Please copy out the records that follow exactly as they stand.

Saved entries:
....................

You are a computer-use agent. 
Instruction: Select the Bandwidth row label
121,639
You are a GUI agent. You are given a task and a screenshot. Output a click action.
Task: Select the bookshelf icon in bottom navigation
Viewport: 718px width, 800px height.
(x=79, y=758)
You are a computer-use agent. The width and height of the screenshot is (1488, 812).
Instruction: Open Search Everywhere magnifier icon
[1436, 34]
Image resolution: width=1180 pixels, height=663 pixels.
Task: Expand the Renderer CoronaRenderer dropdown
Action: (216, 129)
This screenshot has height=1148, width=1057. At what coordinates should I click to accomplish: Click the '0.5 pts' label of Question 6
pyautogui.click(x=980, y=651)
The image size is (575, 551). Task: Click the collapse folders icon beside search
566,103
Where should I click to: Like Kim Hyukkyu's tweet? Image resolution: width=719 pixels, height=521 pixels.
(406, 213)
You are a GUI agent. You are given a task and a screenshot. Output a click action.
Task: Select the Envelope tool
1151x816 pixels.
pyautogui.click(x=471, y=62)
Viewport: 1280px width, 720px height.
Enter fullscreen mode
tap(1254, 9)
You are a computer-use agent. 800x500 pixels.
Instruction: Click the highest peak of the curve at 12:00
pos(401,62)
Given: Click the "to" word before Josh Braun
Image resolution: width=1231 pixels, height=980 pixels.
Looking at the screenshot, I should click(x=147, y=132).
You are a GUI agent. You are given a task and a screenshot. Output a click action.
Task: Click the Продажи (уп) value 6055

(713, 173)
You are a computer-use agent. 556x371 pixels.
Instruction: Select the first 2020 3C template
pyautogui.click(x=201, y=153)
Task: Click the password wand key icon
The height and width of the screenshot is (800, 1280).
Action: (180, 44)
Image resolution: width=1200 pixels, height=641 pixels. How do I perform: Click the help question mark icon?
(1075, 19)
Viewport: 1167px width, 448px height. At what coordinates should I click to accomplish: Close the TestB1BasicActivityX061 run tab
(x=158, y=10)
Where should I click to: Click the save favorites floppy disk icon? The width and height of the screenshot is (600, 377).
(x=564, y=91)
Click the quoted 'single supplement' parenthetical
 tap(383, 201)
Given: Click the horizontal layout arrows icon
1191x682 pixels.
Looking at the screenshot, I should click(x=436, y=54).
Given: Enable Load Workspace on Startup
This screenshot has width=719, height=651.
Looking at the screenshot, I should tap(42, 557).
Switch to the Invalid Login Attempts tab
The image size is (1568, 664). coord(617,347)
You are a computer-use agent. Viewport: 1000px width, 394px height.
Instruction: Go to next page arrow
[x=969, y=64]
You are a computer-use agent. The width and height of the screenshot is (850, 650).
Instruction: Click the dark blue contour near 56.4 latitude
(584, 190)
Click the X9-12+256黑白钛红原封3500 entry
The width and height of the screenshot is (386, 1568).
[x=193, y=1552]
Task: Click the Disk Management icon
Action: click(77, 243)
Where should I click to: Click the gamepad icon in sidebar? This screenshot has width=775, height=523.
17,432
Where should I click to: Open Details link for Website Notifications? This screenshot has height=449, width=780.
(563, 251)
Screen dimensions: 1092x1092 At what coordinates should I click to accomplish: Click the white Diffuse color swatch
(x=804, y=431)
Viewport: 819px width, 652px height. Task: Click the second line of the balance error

....................

EXERCISE OUTPUT:
You are a computer-use agent. 
Instruction: Select the Bandwidth row label
121,639
You are a GUI agent. You are given a task and a screenshot. Output a click action.
Task: Select the bookshelf icon in bottom navigation
Viewport: 718px width, 800px height.
(x=79, y=758)
You are a computer-use agent. The width and height of the screenshot is (1488, 812).
Instruction: Open Search Everywhere magnifier icon
[1436, 34]
Image resolution: width=1180 pixels, height=663 pixels.
Task: Expand the Renderer CoronaRenderer dropdown
Action: (216, 129)
This screenshot has height=1148, width=1057. At what coordinates should I click to accomplish: Click the '0.5 pts' label of Question 6
pyautogui.click(x=980, y=651)
The image size is (575, 551). Task: Click the collapse folders icon beside search
566,103
Where should I click to: Like Kim Hyukkyu's tweet? Image resolution: width=719 pixels, height=521 pixels.
(406, 213)
You are a GUI agent. You are given a task and a screenshot. Output a click action.
Task: Select the Envelope tool
1151x816 pixels.
pyautogui.click(x=471, y=62)
Viewport: 1280px width, 720px height.
Enter fullscreen mode
tap(1254, 9)
You are a computer-use agent. 800x500 pixels.
Instruction: Click the highest peak of the curve at 12:00
pos(401,62)
Given: Click the "to" word before Josh Braun
Image resolution: width=1231 pixels, height=980 pixels.
Looking at the screenshot, I should click(x=147, y=132).
You are a GUI agent. You are given a task and a screenshot. Output a click action.
Task: Click the Продажи (уп) value 6055

(713, 173)
You are a computer-use agent. 556x371 pixels.
Instruction: Select the first 2020 3C template
pyautogui.click(x=201, y=153)
Task: Click the password wand key icon
The height and width of the screenshot is (800, 1280).
Action: (180, 44)
Image resolution: width=1200 pixels, height=641 pixels. How do I perform: Click the help question mark icon?
(1075, 19)
Viewport: 1167px width, 448px height. At what coordinates should I click to accomplish: Close the TestB1BasicActivityX061 run tab
(x=158, y=10)
Where should I click to: Click the save favorites floppy disk icon? The width and height of the screenshot is (600, 377).
(x=564, y=91)
Click the quoted 'single supplement' parenthetical
 tap(383, 201)
Given: Click the horizontal layout arrows icon
1191x682 pixels.
Looking at the screenshot, I should click(x=436, y=54).
Given: Enable Load Workspace on Startup
This screenshot has width=719, height=651.
Looking at the screenshot, I should tap(42, 557).
Switch to the Invalid Login Attempts tab
The image size is (1568, 664). coord(617,347)
You are a computer-use agent. Viewport: 1000px width, 394px height.
Instruction: Go to next page arrow
[x=969, y=64]
You are a computer-use agent. The width and height of the screenshot is (850, 650).
Instruction: Click the dark blue contour near 56.4 latitude
(584, 190)
Click the X9-12+256黑白钛红原封3500 entry
The width and height of the screenshot is (386, 1568).
[x=193, y=1552]
Task: Click the Disk Management icon
Action: click(77, 243)
Where should I click to: Click the gamepad icon in sidebar? This screenshot has width=775, height=523.
17,432
Where should I click to: Open Details link for Website Notifications? This screenshot has height=449, width=780.
(563, 251)
Screen dimensions: 1092x1092 At what coordinates should I click to accomplish: Click the white Diffuse color swatch
(x=804, y=431)
Viewport: 819px width, 652px height. Task: Click the second line of the balance error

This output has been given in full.